London: Blue whales only have a baby about once every two years, so losing a female of calf-bearing age due to ship strikes could have real consequences for the fragile population.

And Calambokidis says his research shows the whales’ behavior can make this dangerous and often times deadly situation even worse.

Calambokidis: We don’t see any indication of the whales avoiding the ships. So our early indications are they’re not avoiding the ships and they may react in ways that are counterproductive, and that may be why this species in particular is so vulnerable.

London: This image represents tagging data collected just off the coast of Long Beach. The colored dots show the movements of whales feeding right in the shipping lanes, indicated by the white lines.

London [Stand Up]: Some of data collected by researchers indicates that during the day the whales have a tendency to feed outside of port and can sometimes dive as deep as a thousand feet. But at night the whales tend to move closer to shore and spend more time at the surface, which means they are nearly twice as likely to be struck by a ship.

London: So, what, if anything, can be done to protect these magnificent marine mammals?

The U.S. Coast Guard recently released a study that recommends changing the shipping lanes for container vessels near the Channel Islands, where those blue whales were killed in 2007.

Lt. Cmdr. Frances Fazio/U.S. Coast Guard: If the recommendation does get accepted, then vessel traffic will be further from the Channel Islands and hopefully that will help in preserving the marine environment.

London: But the coast guard’s report stopped short of calling for changes in ship speed, which some environmentalists wanted.

Calambokidis: There’s scientific data — mostly from the East Coast and other areas — that if you slow ships down and there is a ship strike, it is less likely to kill the whale.

London: T.L. Garrett, of the Pacific Merchant Shipping Association, disagrees. He says the science doesn’t yet support the idea that a ship slowdown will be safer for whales in our coastal waters. What he does know is a forced slowdown would cost the industry plenty.

T.L. Garrett/V.P., Pacific Merchant Shipping Assoc.: Time is money. Any reduction in vessel speed coming in and out of the Santa Barbara Channel would result in additional cost.

London: Of course, Garret says, ship captains would prefer to steer clear of marine life all together.

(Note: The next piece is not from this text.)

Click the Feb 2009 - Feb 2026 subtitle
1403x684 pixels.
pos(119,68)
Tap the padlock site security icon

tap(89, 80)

Garrett: I can't imagine anything more tragic than a vessel striking a whale. And I'm sure that...and every ship master that I've spoken to on this issue, they're just heartsick at the very concept that it could potentially happen.

London: But on such enormous vessels, some close to 1,000 feet long, even the blue whale, the largest animal in the world, is nearly impossible to see.

Garrett: If you have ever been on a modern container vessel, they are several stories above the water level. The bridge is usually far back. And the master of the vessel is usually looking over rows and rows of containers as he looks out to sea.

London: Still, Calambokidis is hopeful for the whales' future.

Calambokidis: I’m really encouraged by what the Coast Guard’s doing. Proposing shifting the shipping lanes largely in response to trying to move them away from areas of whale concentration, that’s a key step. So I think if we do those things, we can find ways to make that work.

London: And finding ways to make that work is imperative to safeguard these giants of the deep.

I’m Jennifer London, for SoCal Connected.